NAIROBI (Reuters) – Kenyans want their coalition  government to take concrete action on impunity and political  reforms to avoid a repeat of last year’s post-election violence,  former United Nations chief Kofi Annan said yesterday.

Annan chaired weeks of negotiations last year to end the  ethnic violence that killed at least 1,300 people and uprooted  300,000 after opposition leader Raila Odinga disputed President  Mwai Kibaki’s election win.

Kibaki remained president and Odinga became prime minister  in the deal to form the coalition government. But they have been  dogged by accusations that reforms promised to avoid a repeat of  the violence have been delayed — and those behind the  blood-letting are no closer to facing trial.

“The challenge is to achieve these reforms before the  country enters the next electoral cycle in about one year or 18  months’ time. That is what I will be discussing here, starting  with the two principals,” said Annan, who will meet Kibaki and  Odinga on Monday.

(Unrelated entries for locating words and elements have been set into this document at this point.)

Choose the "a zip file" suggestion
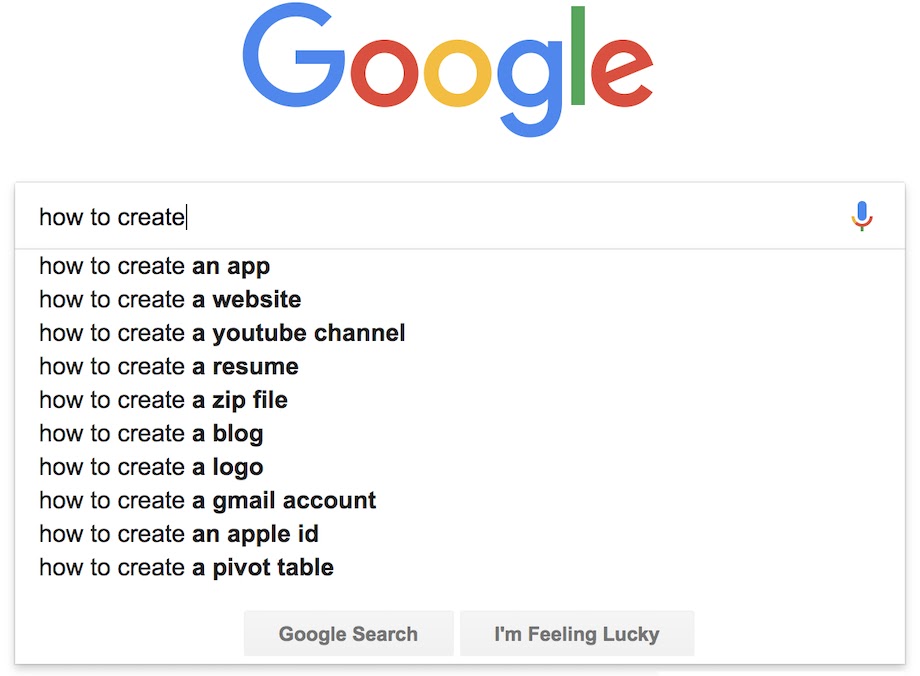Image resolution: width=920 pixels, height=676 pixels. tap(163, 400)
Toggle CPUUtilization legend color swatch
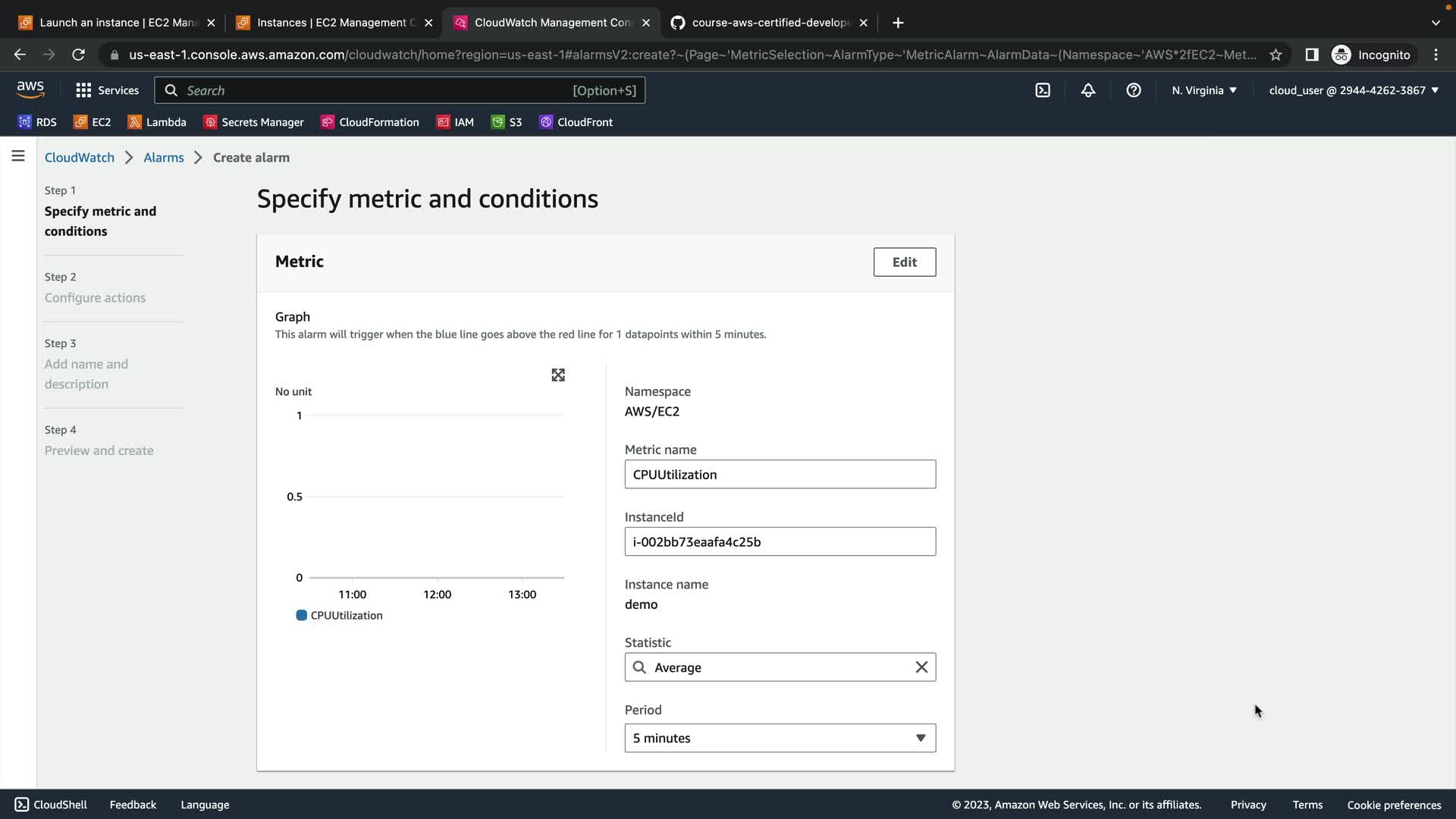Image resolution: width=1456 pixels, height=819 pixels. [x=301, y=615]
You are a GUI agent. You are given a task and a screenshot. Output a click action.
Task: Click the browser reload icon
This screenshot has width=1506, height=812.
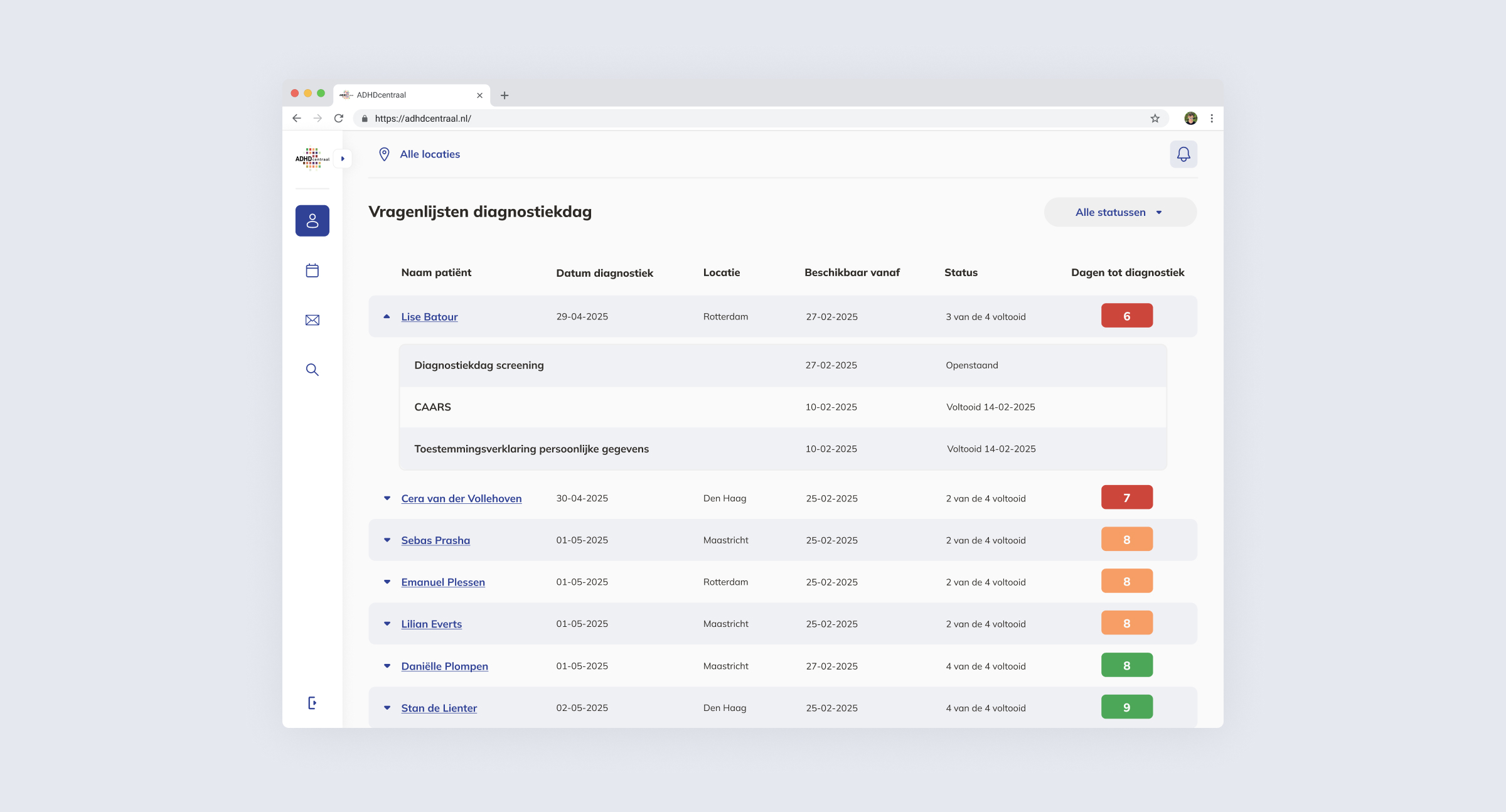(x=339, y=119)
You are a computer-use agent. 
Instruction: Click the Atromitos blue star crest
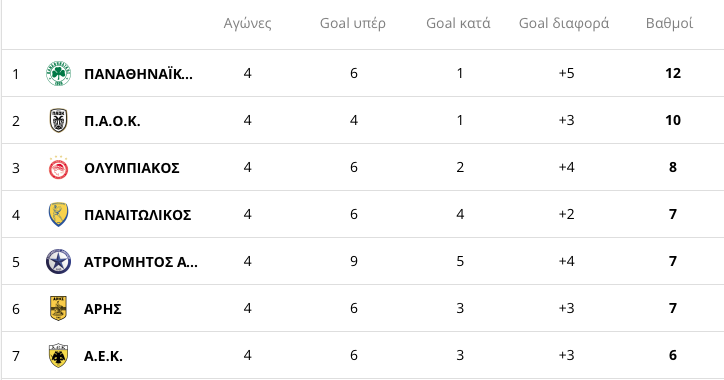(x=58, y=262)
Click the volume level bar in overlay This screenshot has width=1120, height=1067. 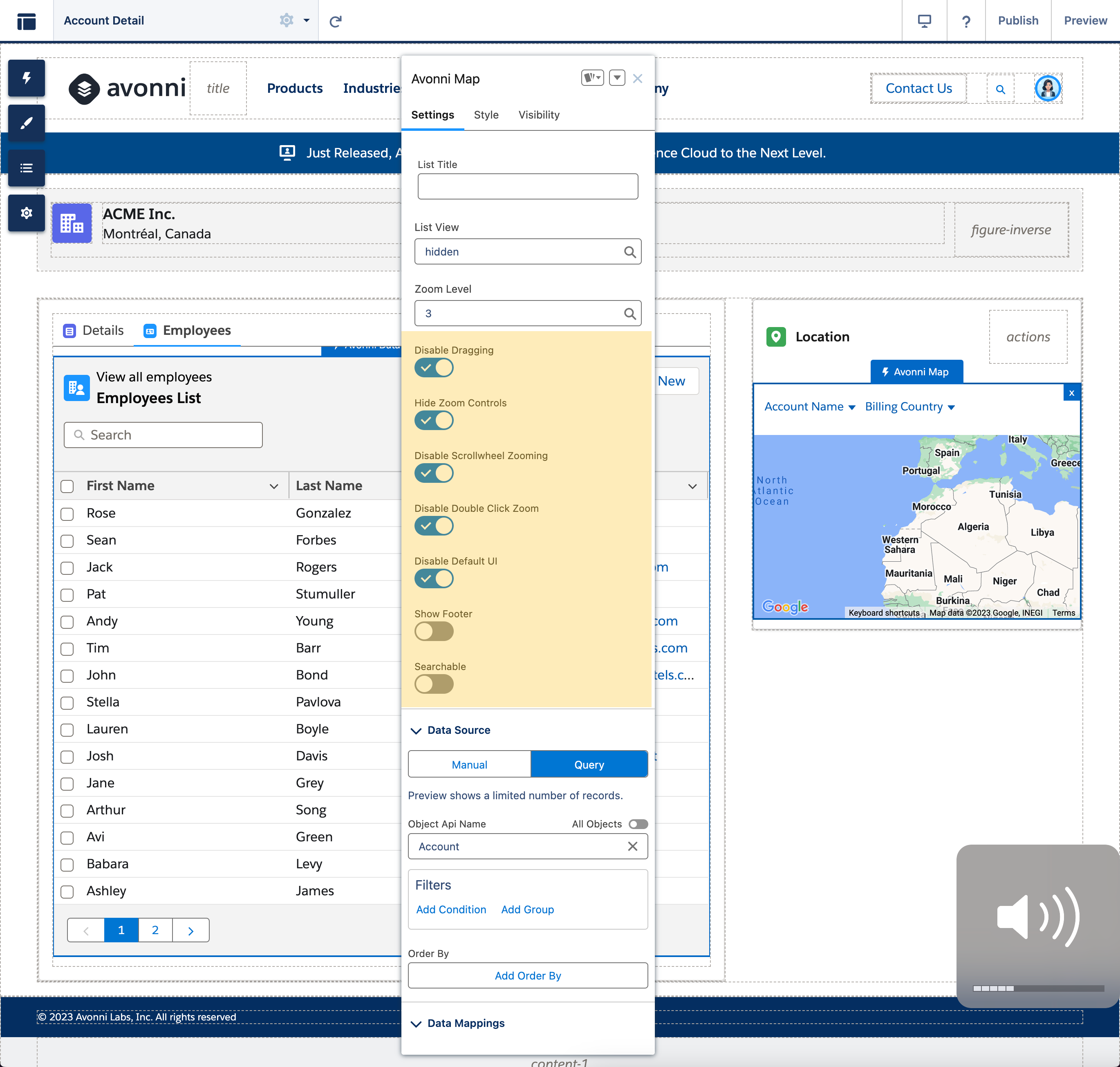[x=1038, y=989]
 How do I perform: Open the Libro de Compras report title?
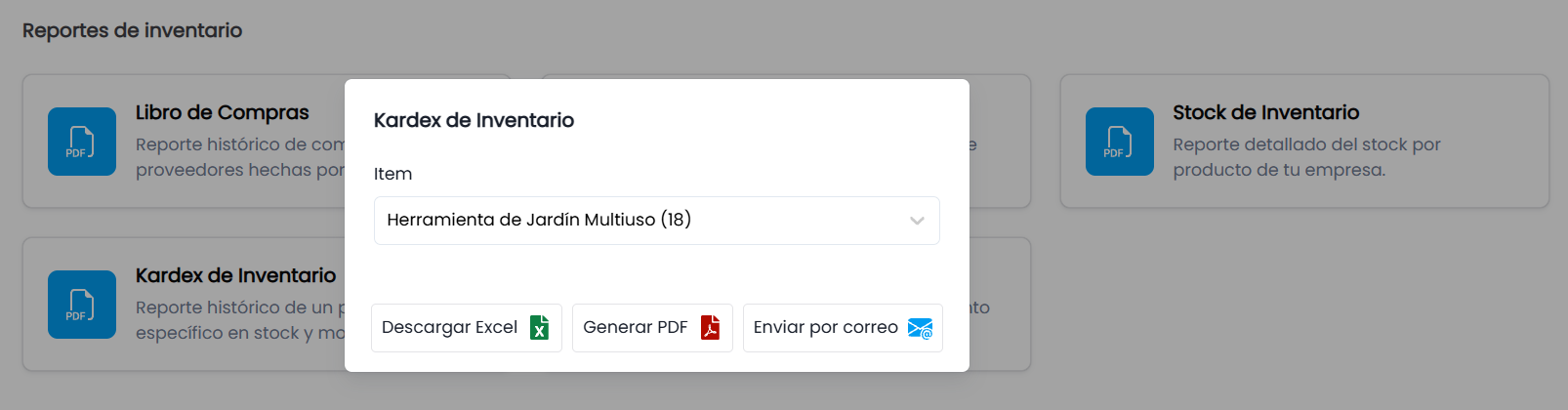point(223,112)
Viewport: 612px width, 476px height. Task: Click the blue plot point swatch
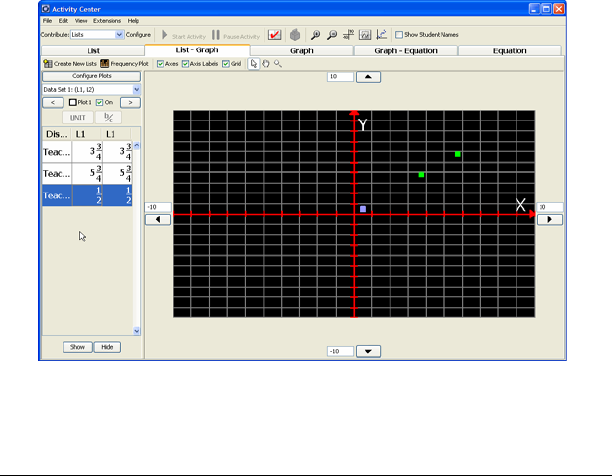(363, 208)
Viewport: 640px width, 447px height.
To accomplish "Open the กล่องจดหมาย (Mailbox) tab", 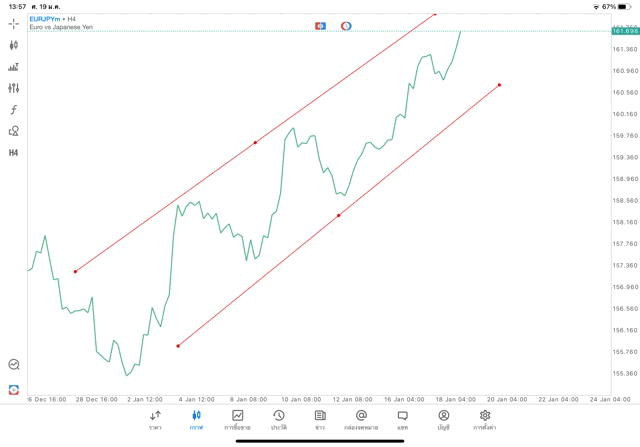I will 361,419.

The coalition government has pledged to bring in a new  constitution, reform the police, judiciary and electoral  process, as well as tackling festering disputes over land  ownership that fuelled much of the violence.

But Annan’s frustration with the slow pace of progress  became evident in July when he handed over a list of the top  violence suspects to the International Criminal Court (ICC) in  The Hague.

“Clearly the Kenyan people are expecting more from the  coalition government, more unity of purpose, more progress on  the reform agenda and more concrete action to end impunity and  combat corruption,” Annan told reporters yeterday.

While Kenya may still have the option of setting up a local  tribunal to try the main perpetrators, ICC prosecutor Luis  Moreno-Ocampo seems to be running out of patience.